LE QUOTIDIEN : Comment est née l'idée de ce livre et à qui s'adresse-t-il précisément ?
Pr MICHEL LEJOYEUX : Un constat simple m'a incité à rédiger cet ouvrage : le manque de discernement, tant chez les patients que parfois dans le corps médical, entre ce qui est du registre de la déprime et la maladie dépressive. La France est le premier consommateur mondial d'antidépresseurs par habitant et, dans le même temps, l'un des pays qui compte le plus de malades en dépression non traités. Signe de deux dérives actuelles : l'excès de médicaments pour la déprime et le refus de traiter les vraies maladies. La dépression se caractérise par une véritable incapacité à faire face alors que dans la déprime, il s'agit en quelque sorte d'un simple oubli des ressources dont on dispose pour lutter contre la mélancolie.
Plus qu'une liste de conseils vous parlez d'un style voire d'une hygiène de vie…
On a trop tendance à considérer le fait d'être de bonne ou mauvaise humeur comme une fatalité. Or il existe, tout comme pour se maintenir en bonne santé physique, des habitudes de vie à adopter pour préserver sa santé mentale. Ce livre ne prétend pas soigner, ni se substituer à un traitement médical ou à une psychothérapie. Il offre simplement le moyen à tout un chacun, en dédramatisant la psychologie, de mieux comprendre ses émotions négatives pour mieux les désamorcer.
Vous faites aussi bien référence à la pensée positive, qu’à l’appel à la réflexion contre la dépression ou encore à l’importance de bien cibler son empathie. Sur quelles bases appuyez-vous ces conseils ?
Beaucoup de ces conseils de bons sens trouvent une validation à la faveur d'études récentes. L'avancée des techniques d'imagerie a permis de valider in vivo certains mécanismes cérébraux associés aux émotions. L'idée, par exemple que lorsque le cortex est activé, cela ralentit le fonctionnement de l'amygdale peut expliquer en image aujourd'hui comment la réflexion et la raison peuvent calmer les émotions.

● ● ● ● ● ● ●

§ Travail attendu
Poursuivez l'entretien sur la déprime et la dépression à la suite de sa dernière phrase.

Enregistrements issus d'une collection
● ● ● ● ● ● ●

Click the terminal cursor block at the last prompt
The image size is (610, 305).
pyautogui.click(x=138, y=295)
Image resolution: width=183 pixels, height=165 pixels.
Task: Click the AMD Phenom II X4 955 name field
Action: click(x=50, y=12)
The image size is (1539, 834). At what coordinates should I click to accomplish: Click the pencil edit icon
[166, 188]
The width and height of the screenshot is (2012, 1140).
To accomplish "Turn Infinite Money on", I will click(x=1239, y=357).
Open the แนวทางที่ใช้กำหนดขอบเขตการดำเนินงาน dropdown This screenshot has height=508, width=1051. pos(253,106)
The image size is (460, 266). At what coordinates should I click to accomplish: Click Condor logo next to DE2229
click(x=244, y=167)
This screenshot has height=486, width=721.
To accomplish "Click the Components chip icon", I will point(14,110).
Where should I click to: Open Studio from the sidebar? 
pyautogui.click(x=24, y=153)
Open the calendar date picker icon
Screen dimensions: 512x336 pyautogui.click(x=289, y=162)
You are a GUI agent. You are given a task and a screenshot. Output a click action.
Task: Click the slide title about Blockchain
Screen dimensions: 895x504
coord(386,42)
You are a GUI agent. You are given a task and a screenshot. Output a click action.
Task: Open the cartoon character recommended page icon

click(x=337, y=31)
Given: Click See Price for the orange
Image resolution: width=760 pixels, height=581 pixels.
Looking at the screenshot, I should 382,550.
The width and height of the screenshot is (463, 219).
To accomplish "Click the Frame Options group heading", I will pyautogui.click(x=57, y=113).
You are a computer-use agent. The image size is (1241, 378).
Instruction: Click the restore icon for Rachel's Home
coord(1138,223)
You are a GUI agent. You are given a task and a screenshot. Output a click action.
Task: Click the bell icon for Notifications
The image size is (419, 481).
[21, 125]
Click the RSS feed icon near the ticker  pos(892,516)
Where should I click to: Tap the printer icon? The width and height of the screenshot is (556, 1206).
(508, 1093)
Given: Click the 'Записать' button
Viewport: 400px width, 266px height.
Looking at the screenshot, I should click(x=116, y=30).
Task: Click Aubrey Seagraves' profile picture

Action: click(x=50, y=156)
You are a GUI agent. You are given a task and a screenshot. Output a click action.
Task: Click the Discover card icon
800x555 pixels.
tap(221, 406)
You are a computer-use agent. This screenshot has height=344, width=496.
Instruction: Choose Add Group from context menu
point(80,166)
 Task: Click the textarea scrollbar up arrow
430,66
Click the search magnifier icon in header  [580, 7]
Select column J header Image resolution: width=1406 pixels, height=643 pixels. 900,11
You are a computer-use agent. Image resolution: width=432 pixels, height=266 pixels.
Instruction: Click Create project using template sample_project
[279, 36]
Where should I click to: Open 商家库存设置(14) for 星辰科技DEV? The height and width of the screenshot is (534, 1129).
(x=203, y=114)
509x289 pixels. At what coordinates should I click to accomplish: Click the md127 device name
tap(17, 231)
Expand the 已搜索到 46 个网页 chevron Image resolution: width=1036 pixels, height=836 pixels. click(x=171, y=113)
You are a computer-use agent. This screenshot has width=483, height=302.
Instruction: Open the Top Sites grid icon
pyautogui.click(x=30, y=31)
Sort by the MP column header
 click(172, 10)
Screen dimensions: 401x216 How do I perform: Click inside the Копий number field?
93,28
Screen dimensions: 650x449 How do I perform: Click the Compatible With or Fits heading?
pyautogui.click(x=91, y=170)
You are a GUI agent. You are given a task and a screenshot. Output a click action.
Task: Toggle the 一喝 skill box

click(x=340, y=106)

● ● ● ● ● ● ●

§ Réponse proposée
Au-delà des mécanismes cérébraux vous évoquez également l'importance de l'alimentation, de l'activité physique ou encore de vivre entouré de verdure…
Les études sont nombreuses à montrer l'interaction entre l'activité physique régulière et modérée (3 fois 45 minutes par semaine) et des bienfaits sur le cerveau, et donc sur la santé mentale. De même, on sait aujourd'hui les relations entre le microbiote intestinal et le cerveau. Et il semble naturel qu'un régime équilibré soit aussi bon pour le moral que pour le physique. Quant aux bénéfices de se « mettre au vert », ils sont vérifiés régulièrement dans des études. L'une des plus parlantes établit une corrélation entre la baisse de la consommation d'antidépresseurs et l'élévation du nombre d'arbres près des habitations.
Quels messages adressez-vous aux autres praticiens à travers cet ouvrage ?
Il est essentiel de privilégier une approche globale du patient. Le non biologique doit aussi être entendu, sans se résumer à la seule psychothérapie. La santé mentale est un déterminant de la santé physique. Ne tronçonnons pas nos malades.